Associated Press Writer
Erik Darling, the reedy-voiced guitarist and banjo player who deftly stepped in when Pete Seeger left the pioneering folk music group The Weavers, has died after battling lymphoma. He was 74.
He died Sunday in Chapel Hill, not far from Raleigh.
Darling was perhaps best known for his hit "Walk Right In" and for his arrangement of the iconic Southern true-crime ballad "Tom Dooley," which inspired The Kingston Trio's recording of the song that topped the charts in 1958. He was a member of the Tarriers, known for its version of "The Banana Boat Song (Day-O)" - the signature tune of Harry Belafonte.
Darling also replaced Seeger in the Weavers in the late 1950s, a few years after the band was blacklisted for its political views.
Fred Hellerman, an original member of the group, said he learned of his friend's death by e-mail earlier this week.
"He was immensely talented - immensely talented," Hellerman, 81, said Thursday in a telephone interview from his home in Weston, Conn. "When he came into the Weavers to replace Pete Seeger, which was a pretty tall order, he not only did that, but he brought so much of his own talents to bear that it was overwhelming. It really was."
Hellerman said Darling moved to Chapel Hill a couple of years ago to be near Willard Svanoe, a fellow member of The Rooftop Singers, the band with which he recorded "Walk Right In," a No. 1 hit for Vanguard Records in 1963.
In an e-mail posted on Darling's Web site, Svanoe said Darling died early Aug. 3.
The Weavers first burst on the scene in 1948 in Greenwich Village and had their first national hit in 1950 with "Goodnight Irene." But during the red scare of the 1950s, their politics came under scrutiny and the group was brought in to testify before the House Committee on Un-American Activities.

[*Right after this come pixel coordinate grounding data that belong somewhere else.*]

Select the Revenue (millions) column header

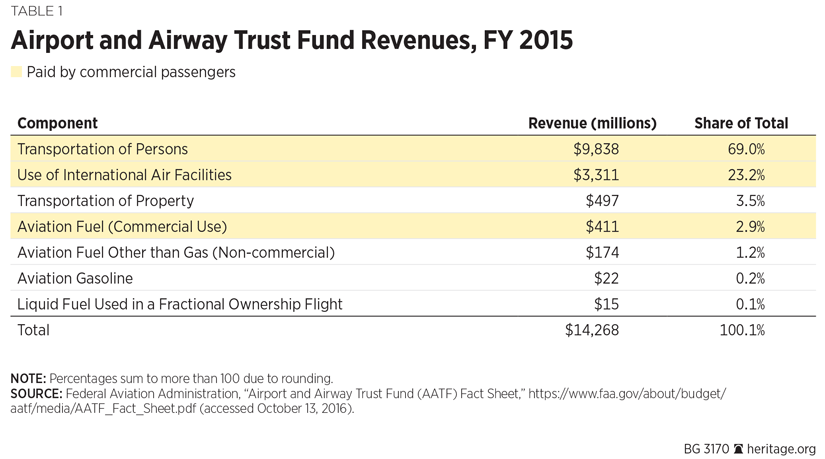click(592, 123)
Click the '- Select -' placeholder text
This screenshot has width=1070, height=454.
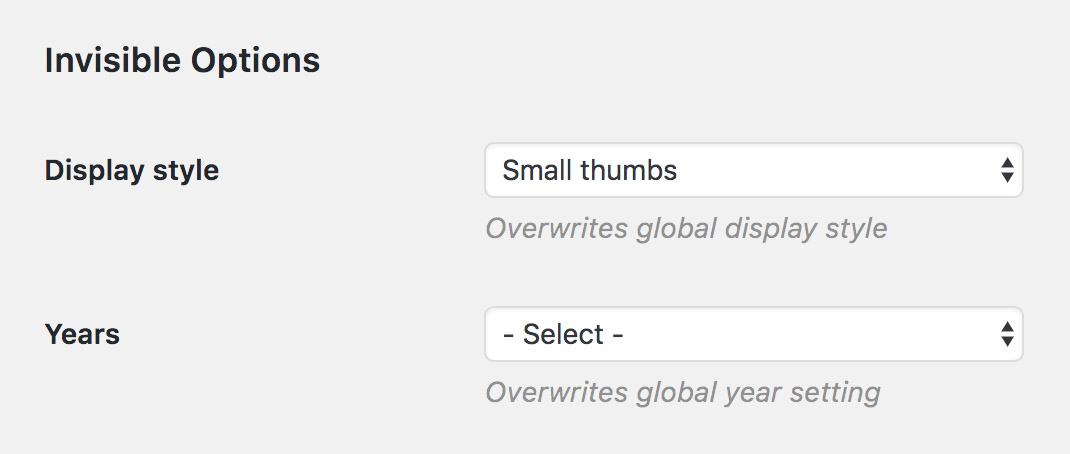[x=563, y=334]
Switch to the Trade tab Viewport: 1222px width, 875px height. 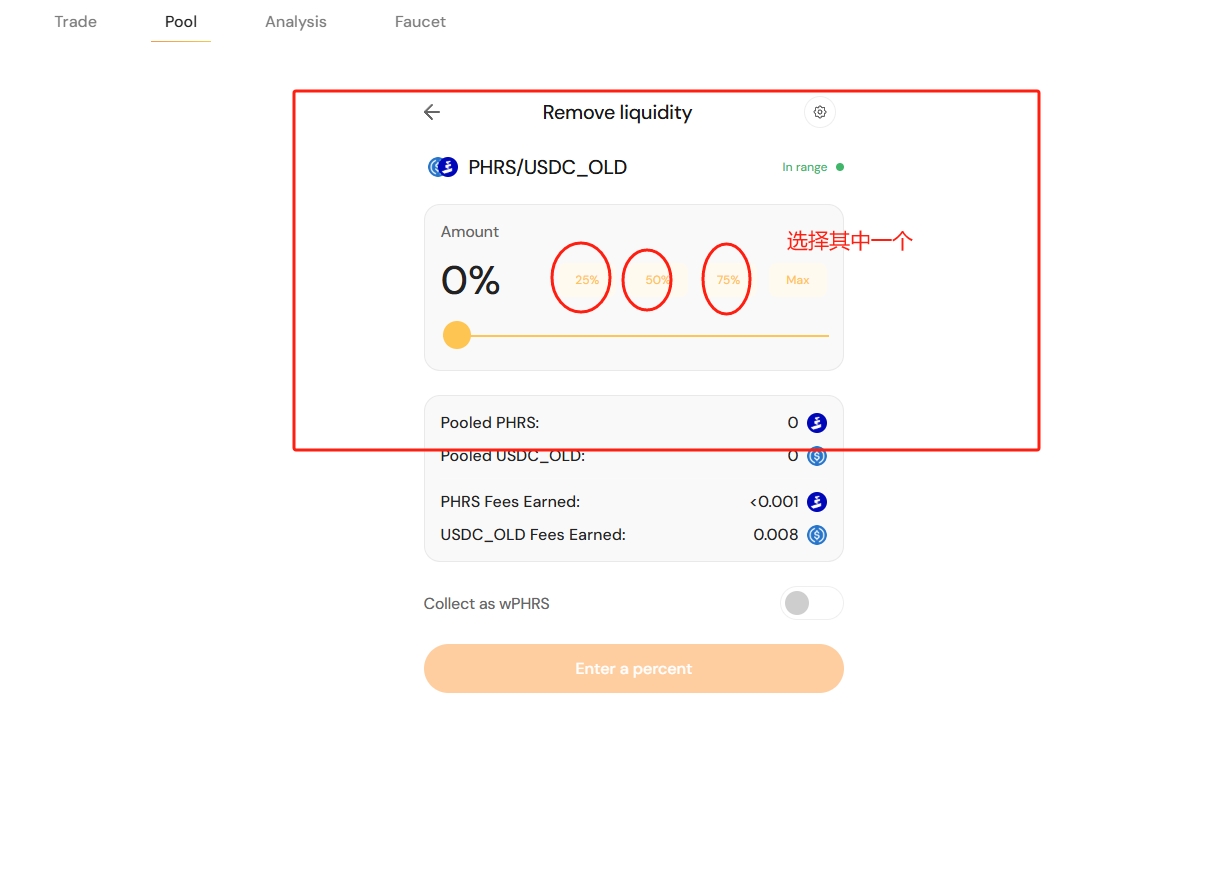click(76, 21)
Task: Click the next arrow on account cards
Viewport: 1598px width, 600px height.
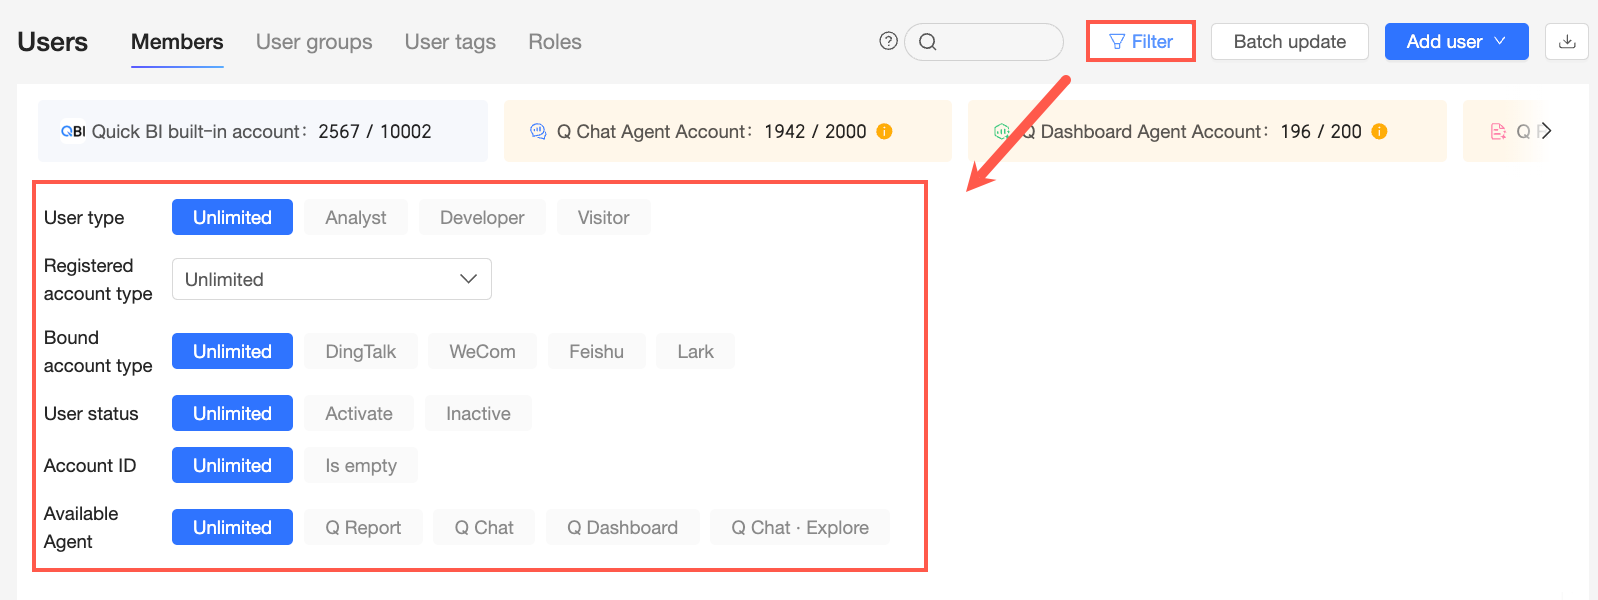Action: pyautogui.click(x=1546, y=131)
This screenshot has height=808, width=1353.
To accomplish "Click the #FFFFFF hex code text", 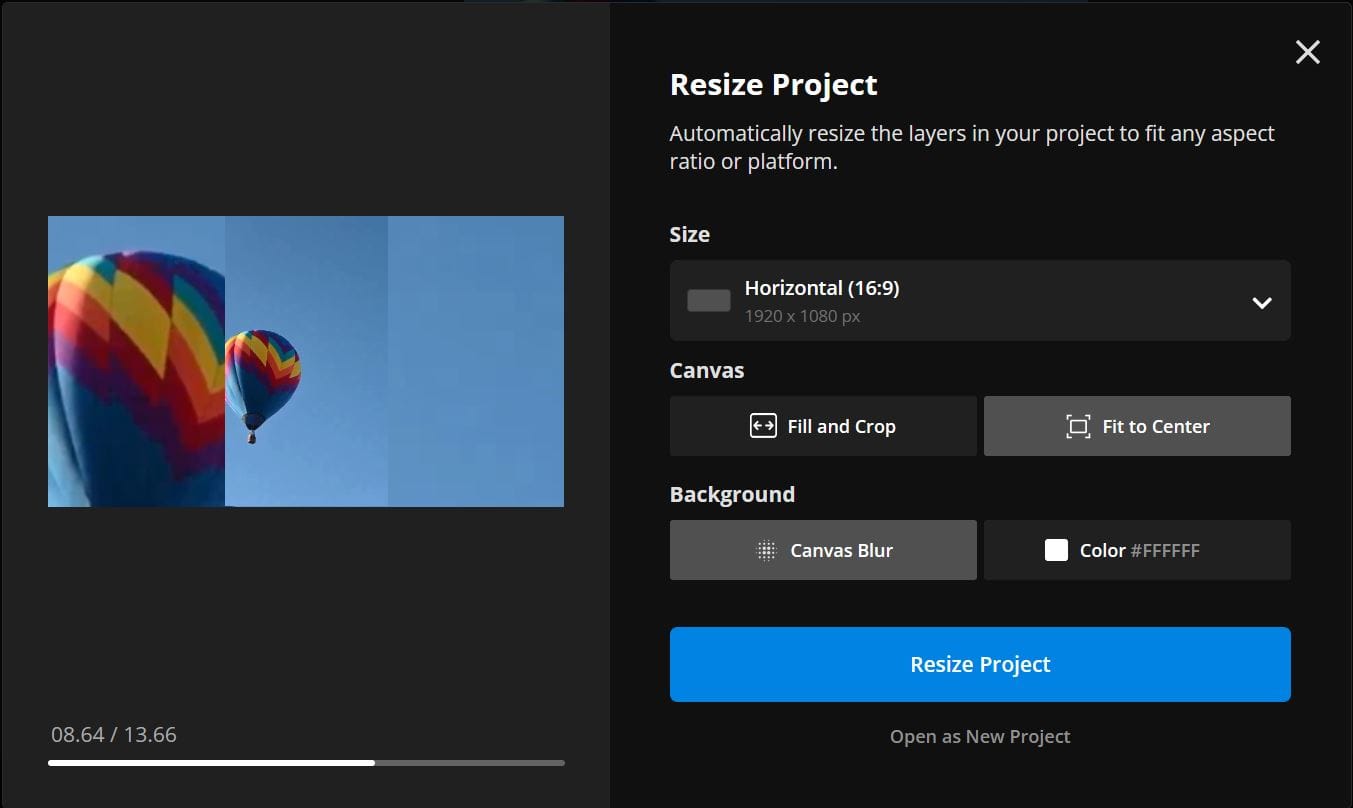I will [x=1165, y=551].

They soon found themselves blacklisted, and disbanded in 1953. It wasn't until a Christmas 1955 concert at Carnegie Hall that they re-emerged to rejoin the national folk music revival they'd helped launch.
"He was an absolutely logical person to be brought in" after Seeger's departure, Hellerman said. "Of the next generation of Weavers, I mean he was so outstanding that it was hard then or even now to imagine who else we could have brought in other than Erik."
Hellerman said he didn't learn until many years later that Darling was uncomfortable with his band mates' leftist leanings.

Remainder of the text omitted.